Por un lado, la visibilidad de su soporte, el televisor. No es asunto menor. No se trata sólo de un problema decorativo —de todos es sabido que el mejor televisor para un salón como es debido es el que no existe— sino que su presencia — hoy múltiple— es señal de su poderío y su penetración.
Otra característica es el magnetismo hipnótico de la pantalla. «Trate de pasar –dice el articulista– al lado de un televisor o un monitor de ordenador encendido sin echarle una ojeada. La mayoría de la gente no puede». Hace después una comparación, que también hemos hecho aquí muchas veces, de la pantalla con el fuego: « La pantalla digital es, quizás, el equivalente moderno de la fogata nómada o de la chimenea victoriana, El problema es que mientras sus precursoras animaban un círculo social a su alrededor, los monitores de hoy no lo hacen». ¿O sí? ¿Quizá una red social hoy sea el equivalente a un fuego de campamento múltiple en el que millones de personas se sientan a conversar?. En cualquier caso sería un fuego de campamento paradójicamente frío y solitario.
Por último, su disponibilidad, la facilidad de acceso mediante el mando a distancia que cambió en su momento la relación del usuario con el medio, aumentando exponencialmente su falta de control. Podría decirse que con el mando el que acabó mandando fue, sobre todo, el medio.

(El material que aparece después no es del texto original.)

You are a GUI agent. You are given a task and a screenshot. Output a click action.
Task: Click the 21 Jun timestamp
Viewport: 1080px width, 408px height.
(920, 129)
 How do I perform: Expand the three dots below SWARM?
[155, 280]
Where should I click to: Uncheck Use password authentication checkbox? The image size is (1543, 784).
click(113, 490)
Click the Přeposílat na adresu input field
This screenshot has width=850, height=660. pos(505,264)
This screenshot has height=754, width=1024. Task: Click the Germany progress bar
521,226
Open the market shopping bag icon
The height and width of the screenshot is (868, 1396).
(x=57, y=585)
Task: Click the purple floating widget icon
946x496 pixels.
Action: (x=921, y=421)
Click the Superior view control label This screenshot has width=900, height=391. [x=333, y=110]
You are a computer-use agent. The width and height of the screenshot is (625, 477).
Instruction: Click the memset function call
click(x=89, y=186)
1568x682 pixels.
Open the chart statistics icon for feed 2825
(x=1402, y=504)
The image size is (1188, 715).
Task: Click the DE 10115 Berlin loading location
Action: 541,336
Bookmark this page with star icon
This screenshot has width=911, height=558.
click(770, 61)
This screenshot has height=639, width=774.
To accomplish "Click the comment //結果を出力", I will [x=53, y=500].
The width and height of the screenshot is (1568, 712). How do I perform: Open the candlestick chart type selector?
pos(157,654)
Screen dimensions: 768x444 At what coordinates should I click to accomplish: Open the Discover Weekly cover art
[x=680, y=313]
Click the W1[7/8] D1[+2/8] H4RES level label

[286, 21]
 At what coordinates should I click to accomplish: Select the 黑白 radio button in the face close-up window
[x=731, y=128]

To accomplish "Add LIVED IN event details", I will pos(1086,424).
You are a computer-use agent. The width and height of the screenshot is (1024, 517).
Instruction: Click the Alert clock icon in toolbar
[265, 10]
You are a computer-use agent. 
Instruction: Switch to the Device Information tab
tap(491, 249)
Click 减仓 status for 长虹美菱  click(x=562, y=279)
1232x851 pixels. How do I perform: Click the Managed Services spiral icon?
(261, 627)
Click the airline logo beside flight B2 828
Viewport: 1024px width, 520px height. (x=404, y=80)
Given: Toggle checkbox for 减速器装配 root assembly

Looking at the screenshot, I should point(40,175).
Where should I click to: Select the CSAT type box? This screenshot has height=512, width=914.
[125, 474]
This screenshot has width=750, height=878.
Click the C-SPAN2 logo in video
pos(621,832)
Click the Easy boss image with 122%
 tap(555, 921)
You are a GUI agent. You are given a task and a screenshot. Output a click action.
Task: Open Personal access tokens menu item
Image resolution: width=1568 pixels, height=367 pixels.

El caso es que al autor del artículo se le ocurrió que tapar la tele podría producir cierto efecto y descubrió primero que a su mujer no le disgustó el resultado estético. Pero, además sacó las siguientes conclusiones mucho más interesantes para nosotros. Primero, la ausencia visual del televisor, lo relega más fácilmente a un segundo plano. Segundo, el tenerlo que destapar supone un pequeño esfuerzo que aumenta el control humano sobre él: cada vez que tengo que destaparlo siento que he hecho una elección consciente que me aparta del impulso pauloviano ante el estímulo del brillo del LCD.




Pues es cierto; un pequeño pero interesantísimo gesto.
La primera tele que hubo en casa era una Iberia que venía con una funda roja, como de gamuza, con el anagrama de la marca estampada en el centro. La «normalidad» consistía en que la tele estuviera enfundada, para quitarle la funda y encnederla….. había que pedir permiso a los padres.